— TASK PROMPT —
Please reproduce the entire listing, character for character.

─── EXTRACTED ENTRIES ───

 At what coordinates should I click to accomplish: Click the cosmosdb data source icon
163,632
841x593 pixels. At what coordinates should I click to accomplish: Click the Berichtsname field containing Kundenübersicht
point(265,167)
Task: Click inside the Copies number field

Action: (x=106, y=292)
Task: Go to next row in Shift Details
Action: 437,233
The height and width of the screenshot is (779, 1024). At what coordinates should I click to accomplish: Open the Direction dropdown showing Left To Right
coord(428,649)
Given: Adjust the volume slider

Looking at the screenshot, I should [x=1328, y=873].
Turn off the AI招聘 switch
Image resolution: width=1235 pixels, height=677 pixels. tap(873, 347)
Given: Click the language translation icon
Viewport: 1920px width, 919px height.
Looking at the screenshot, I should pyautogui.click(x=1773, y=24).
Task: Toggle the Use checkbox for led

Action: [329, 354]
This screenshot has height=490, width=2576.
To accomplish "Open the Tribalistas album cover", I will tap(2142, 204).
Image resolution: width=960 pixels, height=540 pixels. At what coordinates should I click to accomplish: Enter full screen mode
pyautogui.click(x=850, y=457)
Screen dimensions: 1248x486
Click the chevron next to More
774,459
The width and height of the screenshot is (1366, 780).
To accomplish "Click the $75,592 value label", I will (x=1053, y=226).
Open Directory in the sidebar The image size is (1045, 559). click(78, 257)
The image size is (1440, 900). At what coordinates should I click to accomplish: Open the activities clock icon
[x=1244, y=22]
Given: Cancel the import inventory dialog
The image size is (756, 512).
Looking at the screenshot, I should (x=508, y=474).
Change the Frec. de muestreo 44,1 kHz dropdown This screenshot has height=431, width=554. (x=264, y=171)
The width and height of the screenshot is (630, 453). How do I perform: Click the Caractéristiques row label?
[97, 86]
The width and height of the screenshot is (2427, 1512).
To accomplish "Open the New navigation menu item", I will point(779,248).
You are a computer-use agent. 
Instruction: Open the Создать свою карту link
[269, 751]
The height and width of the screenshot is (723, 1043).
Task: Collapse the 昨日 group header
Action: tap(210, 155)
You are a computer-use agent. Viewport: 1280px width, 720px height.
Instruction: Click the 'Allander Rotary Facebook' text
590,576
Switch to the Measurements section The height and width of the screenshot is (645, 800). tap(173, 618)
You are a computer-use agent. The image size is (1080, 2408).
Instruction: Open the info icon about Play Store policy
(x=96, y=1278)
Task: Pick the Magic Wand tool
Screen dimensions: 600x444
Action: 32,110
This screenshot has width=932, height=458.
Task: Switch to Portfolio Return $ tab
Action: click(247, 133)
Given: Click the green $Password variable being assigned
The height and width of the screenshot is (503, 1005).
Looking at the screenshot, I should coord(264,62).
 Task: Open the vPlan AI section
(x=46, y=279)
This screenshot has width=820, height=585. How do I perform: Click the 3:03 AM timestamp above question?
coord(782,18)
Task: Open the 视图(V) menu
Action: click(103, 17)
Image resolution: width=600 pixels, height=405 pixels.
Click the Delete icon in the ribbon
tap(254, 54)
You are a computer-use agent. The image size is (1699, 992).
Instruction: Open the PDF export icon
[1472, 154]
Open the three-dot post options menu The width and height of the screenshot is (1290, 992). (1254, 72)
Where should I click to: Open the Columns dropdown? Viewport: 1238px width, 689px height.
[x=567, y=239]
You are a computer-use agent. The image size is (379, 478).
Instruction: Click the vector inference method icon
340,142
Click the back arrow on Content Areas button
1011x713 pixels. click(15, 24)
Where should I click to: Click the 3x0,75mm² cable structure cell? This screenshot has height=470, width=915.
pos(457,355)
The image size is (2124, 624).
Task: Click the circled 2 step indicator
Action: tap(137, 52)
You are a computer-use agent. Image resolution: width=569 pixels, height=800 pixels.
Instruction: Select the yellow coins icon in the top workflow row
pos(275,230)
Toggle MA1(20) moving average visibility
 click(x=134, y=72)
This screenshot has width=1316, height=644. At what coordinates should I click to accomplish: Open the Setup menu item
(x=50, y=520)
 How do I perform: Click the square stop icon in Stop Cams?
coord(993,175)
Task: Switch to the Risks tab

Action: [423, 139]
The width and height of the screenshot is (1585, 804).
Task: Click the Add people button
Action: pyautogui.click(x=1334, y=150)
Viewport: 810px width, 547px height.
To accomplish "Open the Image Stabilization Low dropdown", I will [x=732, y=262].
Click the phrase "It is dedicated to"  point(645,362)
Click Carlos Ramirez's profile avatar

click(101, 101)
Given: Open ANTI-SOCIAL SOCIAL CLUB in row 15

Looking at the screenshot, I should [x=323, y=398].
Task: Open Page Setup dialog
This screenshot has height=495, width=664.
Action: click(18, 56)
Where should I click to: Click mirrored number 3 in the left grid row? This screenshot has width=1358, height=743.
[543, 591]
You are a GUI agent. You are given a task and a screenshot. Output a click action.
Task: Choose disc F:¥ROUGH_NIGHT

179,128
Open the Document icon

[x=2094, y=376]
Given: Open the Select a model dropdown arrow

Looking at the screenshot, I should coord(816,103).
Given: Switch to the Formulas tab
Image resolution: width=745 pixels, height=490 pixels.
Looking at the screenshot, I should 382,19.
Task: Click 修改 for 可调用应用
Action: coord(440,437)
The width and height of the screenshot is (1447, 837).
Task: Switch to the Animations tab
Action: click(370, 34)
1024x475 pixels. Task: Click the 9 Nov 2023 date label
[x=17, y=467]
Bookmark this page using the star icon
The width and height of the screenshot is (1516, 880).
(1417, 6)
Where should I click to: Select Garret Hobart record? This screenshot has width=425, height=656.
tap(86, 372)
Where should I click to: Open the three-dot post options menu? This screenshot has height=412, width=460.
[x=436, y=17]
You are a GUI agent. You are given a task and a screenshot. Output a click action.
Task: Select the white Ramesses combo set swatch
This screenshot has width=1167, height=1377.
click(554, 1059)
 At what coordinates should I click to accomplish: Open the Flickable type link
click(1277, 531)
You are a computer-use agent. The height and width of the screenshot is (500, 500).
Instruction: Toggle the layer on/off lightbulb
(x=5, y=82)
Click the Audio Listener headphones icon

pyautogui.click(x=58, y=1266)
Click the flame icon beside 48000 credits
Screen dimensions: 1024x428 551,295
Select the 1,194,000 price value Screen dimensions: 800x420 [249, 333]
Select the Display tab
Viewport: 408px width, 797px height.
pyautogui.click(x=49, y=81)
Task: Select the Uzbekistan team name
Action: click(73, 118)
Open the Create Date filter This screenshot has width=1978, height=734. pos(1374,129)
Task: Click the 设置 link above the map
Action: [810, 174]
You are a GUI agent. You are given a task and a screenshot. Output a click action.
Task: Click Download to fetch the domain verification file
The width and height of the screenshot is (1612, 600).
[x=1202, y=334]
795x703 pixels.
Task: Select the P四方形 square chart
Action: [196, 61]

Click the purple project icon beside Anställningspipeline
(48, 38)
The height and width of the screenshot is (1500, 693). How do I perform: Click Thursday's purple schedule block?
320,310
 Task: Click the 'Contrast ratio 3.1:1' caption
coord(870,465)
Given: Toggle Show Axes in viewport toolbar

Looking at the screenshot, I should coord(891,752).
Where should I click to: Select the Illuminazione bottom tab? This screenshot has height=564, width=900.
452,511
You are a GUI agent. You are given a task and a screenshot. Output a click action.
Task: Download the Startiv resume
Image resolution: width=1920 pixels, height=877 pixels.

───

— OUTPUT OF THE EXERCISE —
 At what coordinates should I click to accomplish: Click the cosmosdb data source icon
163,632
841x593 pixels. At what coordinates should I click to accomplish: Click the Berichtsname field containing Kundenübersicht
point(265,167)
Task: Click inside the Copies number field

Action: (x=106, y=292)
Task: Go to next row in Shift Details
Action: 437,233
The height and width of the screenshot is (779, 1024). At what coordinates should I click to accomplish: Open the Direction dropdown showing Left To Right
coord(428,649)
Given: Adjust the volume slider

Looking at the screenshot, I should [x=1328, y=873].
Turn off the AI招聘 switch
Image resolution: width=1235 pixels, height=677 pixels. tap(873, 347)
Given: Click the language translation icon
Viewport: 1920px width, 919px height.
Looking at the screenshot, I should pyautogui.click(x=1773, y=24).
Task: Toggle the Use checkbox for led

Action: [329, 354]
This screenshot has height=490, width=2576.
To accomplish "Open the Tribalistas album cover", I will tap(2142, 204).
Image resolution: width=960 pixels, height=540 pixels. At what coordinates should I click to accomplish: Enter full screen mode
pyautogui.click(x=850, y=457)
Screen dimensions: 1248x486
Click the chevron next to More
774,459
The width and height of the screenshot is (1366, 780).
To accomplish "Click the $75,592 value label", I will (x=1053, y=226).
Open Directory in the sidebar The image size is (1045, 559). click(78, 257)
The image size is (1440, 900). At what coordinates should I click to accomplish: Open the activities clock icon
[x=1244, y=22]
Given: Cancel the import inventory dialog
The image size is (756, 512).
Looking at the screenshot, I should (x=508, y=474).
Change the Frec. de muestreo 44,1 kHz dropdown This screenshot has height=431, width=554. (x=264, y=171)
The width and height of the screenshot is (630, 453). How do I perform: Click the Caractéristiques row label?
[97, 86]
The width and height of the screenshot is (2427, 1512).
To accomplish "Open the New navigation menu item", I will point(779,248).
You are a computer-use agent. 
Instruction: Open the Создать свою карту link
[269, 751]
The height and width of the screenshot is (723, 1043).
Task: Collapse the 昨日 group header
Action: tap(210, 155)
You are a computer-use agent. Viewport: 1280px width, 720px height.
Instruction: Click the 'Allander Rotary Facebook' text
590,576
Switch to the Measurements section The height and width of the screenshot is (645, 800). tap(173, 618)
You are a computer-use agent. The image size is (1080, 2408).
Instruction: Open the info icon about Play Store policy
(x=96, y=1278)
Task: Pick the Magic Wand tool
Screen dimensions: 600x444
Action: 32,110
This screenshot has width=932, height=458.
Task: Switch to Portfolio Return $ tab
Action: click(247, 133)
Given: Click the green $Password variable being assigned
The height and width of the screenshot is (503, 1005).
Looking at the screenshot, I should coord(264,62).
 Task: Open the vPlan AI section
(x=46, y=279)
This screenshot has width=820, height=585. How do I perform: Click the 3:03 AM timestamp above question?
coord(782,18)
Task: Open the 视图(V) menu
Action: click(103, 17)
Image resolution: width=600 pixels, height=405 pixels.
Click the Delete icon in the ribbon
tap(254, 54)
You are a computer-use agent. The image size is (1699, 992).
Instruction: Open the PDF export icon
[1472, 154]
Open the three-dot post options menu The width and height of the screenshot is (1290, 992). (1254, 72)
Where should I click to: Open the Columns dropdown? Viewport: 1238px width, 689px height.
[x=567, y=239]
You are a computer-use agent. The image size is (379, 478).
Instruction: Click the vector inference method icon
340,142
Click the back arrow on Content Areas button
1011x713 pixels. click(15, 24)
Where should I click to: Click the 3x0,75mm² cable structure cell? This screenshot has height=470, width=915.
pos(457,355)
The image size is (2124, 624).
Task: Click the circled 2 step indicator
Action: tap(137, 52)
You are a computer-use agent. Image resolution: width=569 pixels, height=800 pixels.
Instruction: Select the yellow coins icon in the top workflow row
pos(275,230)
Toggle MA1(20) moving average visibility
 click(x=134, y=72)
This screenshot has width=1316, height=644. At what coordinates should I click to accomplish: Open the Setup menu item
(x=50, y=520)
 How do I perform: Click the square stop icon in Stop Cams?
coord(993,175)
Task: Switch to the Risks tab

Action: [423, 139]
The width and height of the screenshot is (1585, 804).
Task: Click the Add people button
Action: pyautogui.click(x=1334, y=150)
Viewport: 810px width, 547px height.
To accomplish "Open the Image Stabilization Low dropdown", I will [x=732, y=262].
Click the phrase "It is dedicated to"  point(645,362)
Click Carlos Ramirez's profile avatar

click(101, 101)
Given: Open ANTI-SOCIAL SOCIAL CLUB in row 15

Looking at the screenshot, I should [x=323, y=398].
Task: Open Page Setup dialog
This screenshot has height=495, width=664.
Action: click(18, 56)
Where should I click to: Click mirrored number 3 in the left grid row? This screenshot has width=1358, height=743.
[543, 591]
You are a GUI agent. You are given a task and a screenshot. Output a click action.
Task: Choose disc F:¥ROUGH_NIGHT

179,128
Open the Document icon

[x=2094, y=376]
Given: Open the Select a model dropdown arrow

Looking at the screenshot, I should coord(816,103).
Given: Switch to the Formulas tab
Image resolution: width=745 pixels, height=490 pixels.
Looking at the screenshot, I should 382,19.
Task: Click 修改 for 可调用应用
Action: coord(440,437)
The width and height of the screenshot is (1447, 837).
Task: Switch to the Animations tab
Action: click(370, 34)
1024x475 pixels. Task: Click the 9 Nov 2023 date label
[x=17, y=467]
Bookmark this page using the star icon
The width and height of the screenshot is (1516, 880).
(1417, 6)
Where should I click to: Select Garret Hobart record? This screenshot has width=425, height=656.
tap(86, 372)
Where should I click to: Open the three-dot post options menu? This screenshot has height=412, width=460.
[x=436, y=17]
You are a GUI agent. You are given a task and a screenshot. Output a click action.
Task: Select the white Ramesses combo set swatch
This screenshot has width=1167, height=1377.
click(554, 1059)
 At what coordinates should I click to accomplish: Open the Flickable type link
click(1277, 531)
You are a computer-use agent. The height and width of the screenshot is (500, 500).
Instruction: Toggle the layer on/off lightbulb
(x=5, y=82)
Click the Audio Listener headphones icon

pyautogui.click(x=58, y=1266)
Click the flame icon beside 48000 credits
Screen dimensions: 1024x428 551,295
Select the 1,194,000 price value Screen dimensions: 800x420 [249, 333]
Select the Display tab
Viewport: 408px width, 797px height.
pyautogui.click(x=49, y=81)
Task: Select the Uzbekistan team name
Action: click(73, 118)
Open the Create Date filter This screenshot has width=1978, height=734. pos(1374,129)
Task: Click the 设置 link above the map
Action: [810, 174]
You are a GUI agent. You are given a task and a screenshot. Output a click action.
Task: Click Download to fetch the domain verification file
The width and height of the screenshot is (1612, 600).
[x=1202, y=334]
795x703 pixels.
Task: Select the P四方形 square chart
Action: [196, 61]

Click the purple project icon beside Anställningspipeline
(48, 38)
The height and width of the screenshot is (1500, 693). How do I perform: Click Thursday's purple schedule block?
320,310
 Task: Click the 'Contrast ratio 3.1:1' caption
coord(870,465)
Given: Toggle Show Axes in viewport toolbar

Looking at the screenshot, I should coord(891,752).
Where should I click to: Select the Illuminazione bottom tab? This screenshot has height=564, width=900.
452,511
You are a GUI agent. You are given a task and a screenshot. Output a click action.
Task: Download the Startiv resume
Image resolution: width=1920 pixels, height=877 pixels.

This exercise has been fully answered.